Hill served on the AFC until the outbreak of war. The future tactics of the RAF were worked out by this Committee, which is credited with instigating the multi-gun fighter specification leading to the Hurricane and Spitfire, the adoption of the reflector gunsight and the mechanically driven gun turret. As war loomed the Committee became increasingly important.

=== Other work 1930–1939 ===
Hill carried out various tests and trials for the AFC including on armoured glass requested by Dowding which was later fitted to fighters. He also investigated unusual armaments. Keith records that he sent Hill to France to investigate a mystery weapon that was claimed to bring down power lines. Hill filed a negative report. But his main concern in this period was the installation of reflector gun sights in the fighters and bombers that were now being built. Many problems had to be overcome such as condensation, sunlight reflection, composition of lenses and of course each different plane presented its own installation problems. Additionally Keith asked him to prepare a series of diagrams which offered information on a variety of armament subjects.

== World War II ==
=== Farnborough ===
In 1939 the Armament Research and Development at the Air Ministry moved to Farnborough and worked with the Royal Aircraft Establishment (RAE). In August 1940 Hill arranged trials of an 0.5 in machine gun as compared to the standard Browning .303 machine gun because of concerns about the power of the Browning to bring down German aircraft. Air Chief Marshall Dowding was sufficiently concerned, despite this being the height of the Battle of Britain to attend and he wrote with his impressions to Lord Beaverbrook (then Minister for Air Production) the same day. (Later trials showed that the Hispano cannon as developed by Hill's colleague Captain E.S.R. Adams was superior to the 0.5” machine gun.)
At the beginning of the war there were problems with the Browning machine gun overheating and fouling. Hill was involved in tests on heating and fouling and the introduction of the 1940 muzzle attachment designed by BSA.

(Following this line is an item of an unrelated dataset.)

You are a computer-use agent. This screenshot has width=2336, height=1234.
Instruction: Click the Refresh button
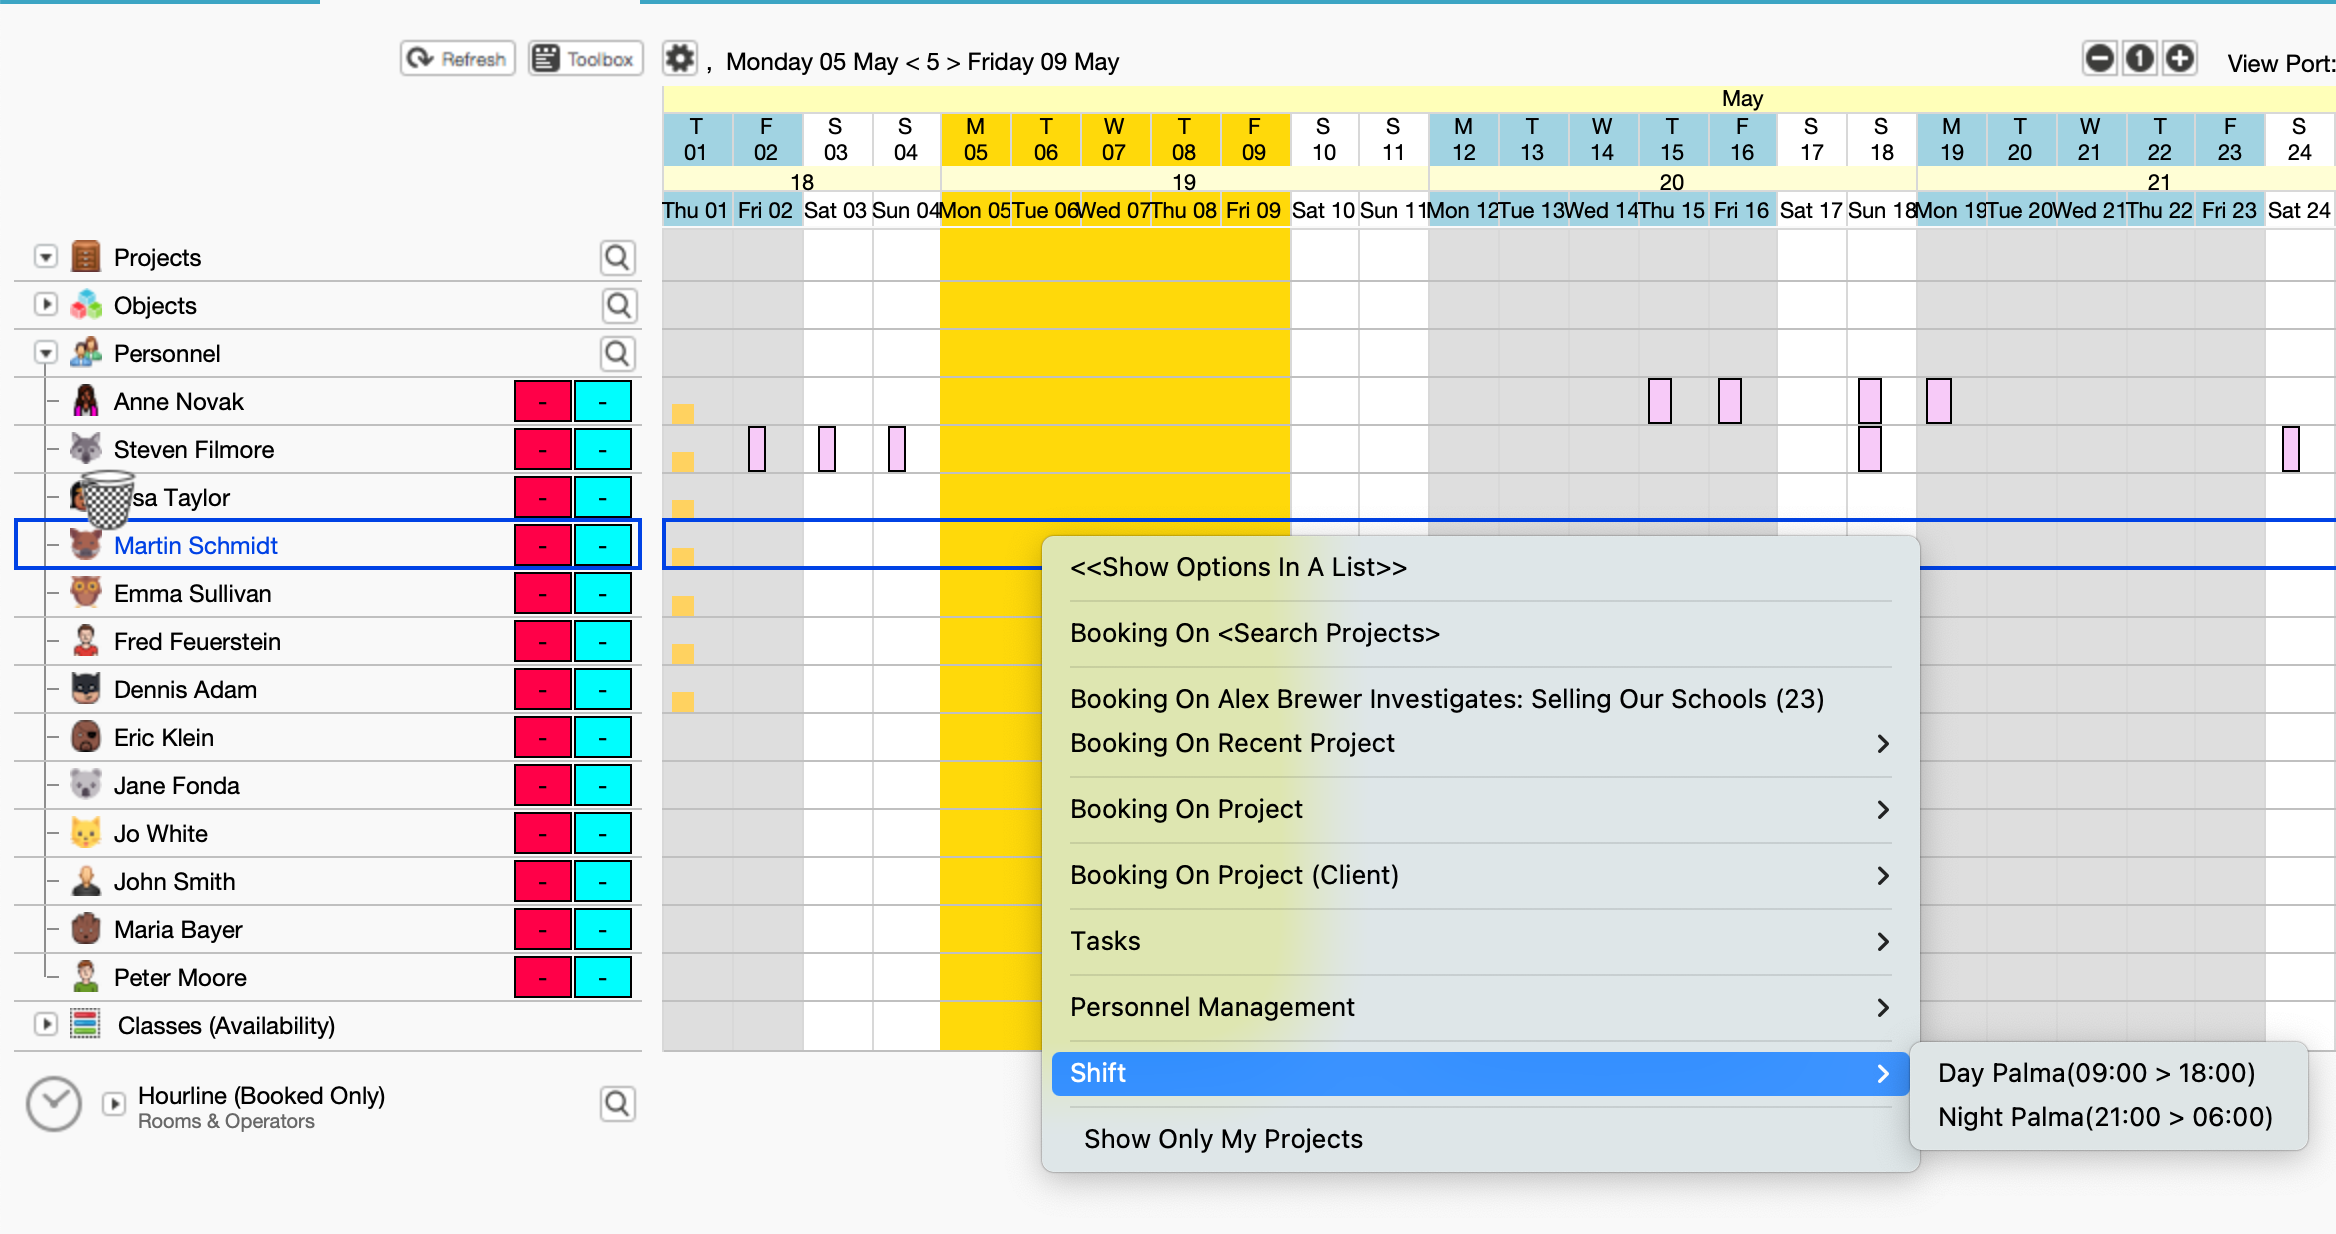tap(458, 59)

=== Central Gunnery School ===
In April 1942 C.H. Keith took command of the RAF's Central Gunnery School then based at Sutton Bridge. He recognised the need for a scientist to explain some of the stranger ballistic effects that were appearing as fighter speeds increased and arranged for Hill to be transferred from Farnborough, initially for a limited time. He remained there until the end of the war when he returned to the Air Ministry which by then had become part of the Ministry of Supply.

== Hazel Bertha Hill (daughter) ==

Hazel (1920–2010) was only 13 when she helped her father Frederick to calculate how many guns the new generation of Spitfires and Hurricanes would need to have, to bring down enemy aircraft. The pair used 'calculating machines', which were rudimentary computers, at the kitchen table of their London home. The RAF publicly acknowledged Hazel's important role in a BBC documentary.